Alibaba Cloud Tech Share – Build safe web services using Alibaba Cloud VPC+ECS+SLB

Abstract: Which public cloud products can be used for medium-sized and small enterprises to quickly and conveniently build up highly secure, available and scalable web services at a low cost? I provide the following practice from my personal experience for the reference of insiders who may need it.

With the cloud computing age approaching, various public cloud platforms have provided a wide variety of products for customers. Alibaba Cloud, for example, provides 50 to 60 service products in a dozen categories. So which public cloud products can be used for medium-sized and small enterprises to quickly and conveniently build up highly secure, available and scalable web services at a low cost? I provide the following practice from my personal experience for the reference of insiders who may need it.
Go to the Alibaba Cloud homepage, and move your cursor over the “Products” menu. The first item in the pop-up sub-menu is “Elastic Computing”. Given the default position of “Elastic Computing”, we can surmise that products listed in this category should be the most basic and frequently used by consumers. As a matter of fact, the practical experience I will introduce next was accumulated through using the three products under this category, namely “ECS”, “VPC” and “SLB”.

Project background
Next let me introduce the functions and composition of the web service we will implement. This is a service for searching professional articles by key words targeting the 1,000-plus employees in the enterprise. It is composed of two search engines and two service receivers. The service receiver receives requests from users, and calls the search engine to get the data, encapsulates the data into the user-desired format and returns the data to the user. Since Alibaba provides services for many medium-sized and small enterprises, it is natural to deploy this service on Alibaba Cloud which serves as the production environment.

VPC
I strongly recommend VPC to medium-sized and small enterprises, and a classic network should be avoided.

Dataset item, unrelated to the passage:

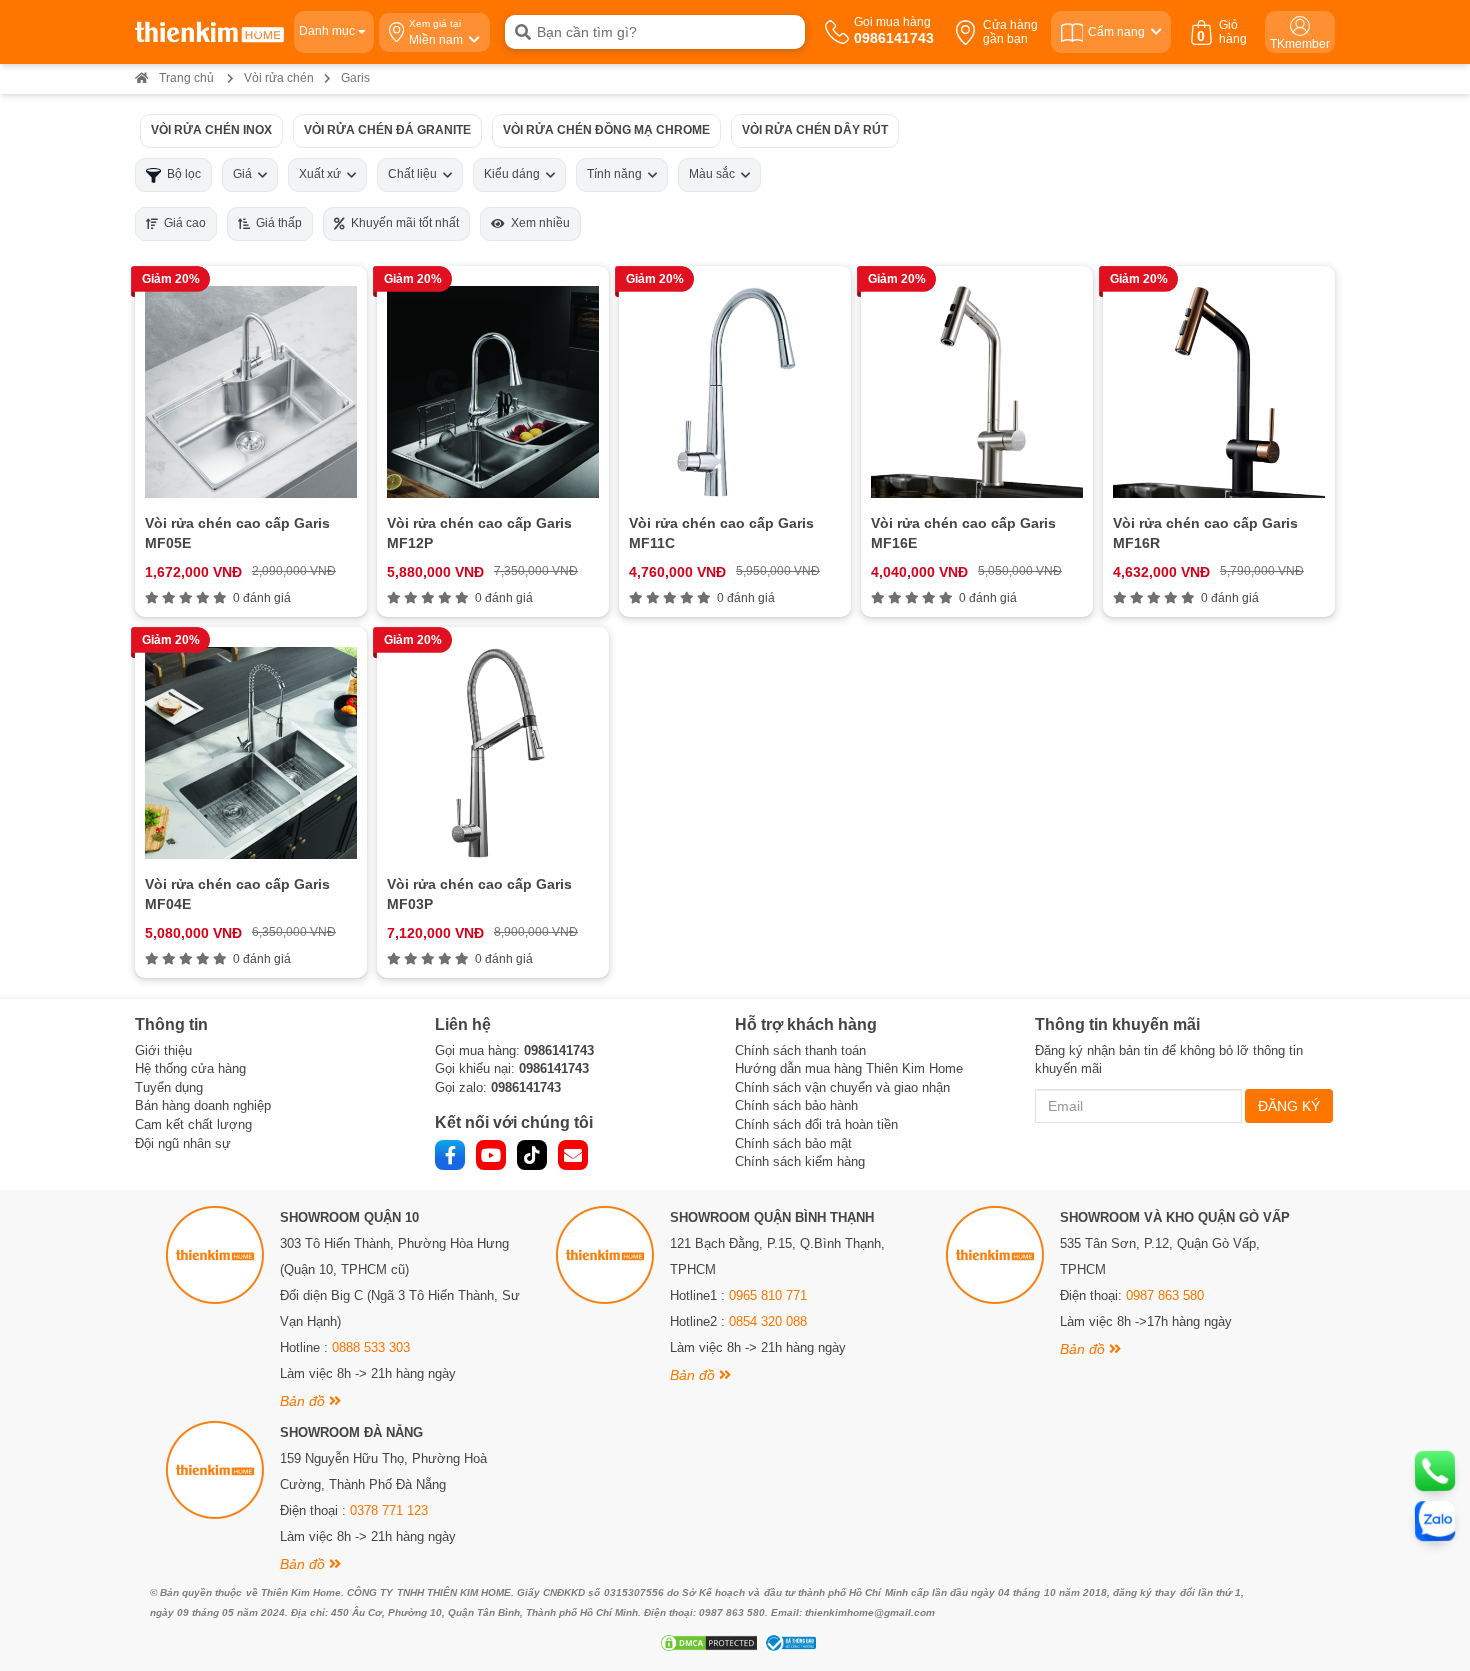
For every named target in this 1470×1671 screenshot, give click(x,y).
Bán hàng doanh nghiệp (203, 1105)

As the business grows, medium-sized and small enterprises will surely lease more cloud services. In a classic network, you have to purchase the network bandwidth quotas according to every ECS instance and the ECS instances are non-isolated on the network.But with VPC, you can set all the ECS instances in the VPC to share the internet traffic. Besides, the ECS instances are by default not open to the public, greatly enhancing the security. Don't worry about how to configure the switches in the VPC, as the configuration is quite simple following the tutorial provided by Alibaba Cloud. The effort it takes is much less than setting up ECS firewalls in a classic network.

Virtual Private Cloud (VPC) helps you establish an isolated network environment based on Alibaba Cloud. You can customize the IP address range, segments, route tables and gateways. In addition, you can connect the VPC with traditional data centers through leased lines, VPN or GRE to build hybrid cloud businesses.

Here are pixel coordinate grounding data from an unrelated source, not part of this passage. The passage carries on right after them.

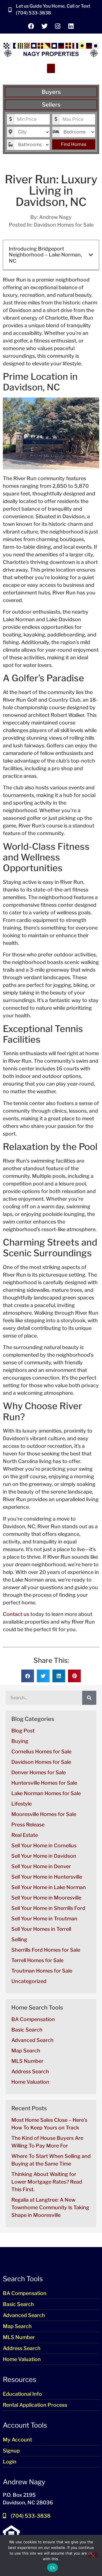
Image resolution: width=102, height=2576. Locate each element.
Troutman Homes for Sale (41, 1971)
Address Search (30, 2071)
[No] (93, 2555)
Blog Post (23, 1731)
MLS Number (27, 2061)
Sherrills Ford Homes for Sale (45, 1950)
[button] (51, 68)
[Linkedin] (71, 26)
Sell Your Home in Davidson (43, 1856)
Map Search (25, 2051)
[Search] (89, 1698)
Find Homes (73, 144)
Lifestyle (21, 1804)
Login (9, 2462)
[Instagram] (57, 26)
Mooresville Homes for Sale (43, 1814)
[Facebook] (31, 26)
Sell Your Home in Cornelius (43, 1845)
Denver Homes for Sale (38, 1772)
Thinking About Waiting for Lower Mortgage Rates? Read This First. (46, 2181)
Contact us (16, 1614)
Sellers (51, 104)
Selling (19, 1939)
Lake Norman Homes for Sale (46, 1793)
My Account (17, 2440)
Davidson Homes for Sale (64, 225)
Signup (11, 2451)
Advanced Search (32, 2040)
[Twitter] (44, 26)
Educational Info (22, 2394)
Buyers (51, 92)
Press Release (27, 1825)
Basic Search (26, 2030)
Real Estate (24, 1835)
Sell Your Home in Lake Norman (48, 1887)
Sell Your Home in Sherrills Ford (48, 1908)
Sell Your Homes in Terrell (41, 1929)
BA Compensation (33, 2019)
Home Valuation (30, 2082)
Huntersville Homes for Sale (44, 1783)
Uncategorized (28, 1981)
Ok (52, 2567)
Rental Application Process (35, 2405)
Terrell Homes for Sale (37, 1960)
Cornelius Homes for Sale (41, 1751)
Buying (19, 1741)
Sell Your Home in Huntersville (46, 1877)
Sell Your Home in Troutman (44, 1918)
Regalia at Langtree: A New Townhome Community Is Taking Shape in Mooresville (50, 2207)
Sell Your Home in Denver (41, 1866)
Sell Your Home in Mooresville (46, 1898)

Server Load Balancer (SLB)
The SLB service provided by Alibaba Cloud is very useful. SLB not only has an easy-to-use configuration management interface, but also provides Layer-4 anti-DDoS protection of up to 5Gbps for free. It supports deletion and addition of backend cloud servers to achieve seamless scaling. The billing mode is also elastic and supports billing by traffic or bandwidth. The project I mentioned, despite a large user base, has a small data transmission volume. So the bills are based on traffic. (Another secret is that the SLB service on the intranet is free of charge.)

Structure of project production environment
We purchase four ECS instances, all in the VPC, one billed-by-traffic public SLB, and one free private SLB. They constitute the following topology. Deploy your applications and they will be able to provide services.

How to visit an ECS instance in the VPC remotely?
You surely know the answer: through the public SLB. You can point a port to the remote access port of an ECS instance (The default port is 3389 for remote desktop in Windows, and 22 for SSH), log in to this ECS remotely and then log in to other ECS instances remotely.

What should I do if an ECS instance in the VPC needs to access other services on the internet?
There are two solutions: 1. Bind an EIP for the ECS instance, that is, the elastic internet IP address. 2. You can purchase Alibaba Cloud “NAT Gateway Service” and achieve ECS's internet access through NAT gateway port mapping.
Comparatively speaking, the NAT gateway service is safer, because elastic IP address may easily lead to “cracks” in your deployed VPC - any external party can scan and attack the ECS in your VPC through the bound elastic IP address.

Postscript
The security of application services shall never be ignored even for small enterprises; otherwise troubles may find their way to you, impairing working efficiency and employees' mood. There are convenient and cheap ways to ensure high security of service deployment. There's no harm in trying.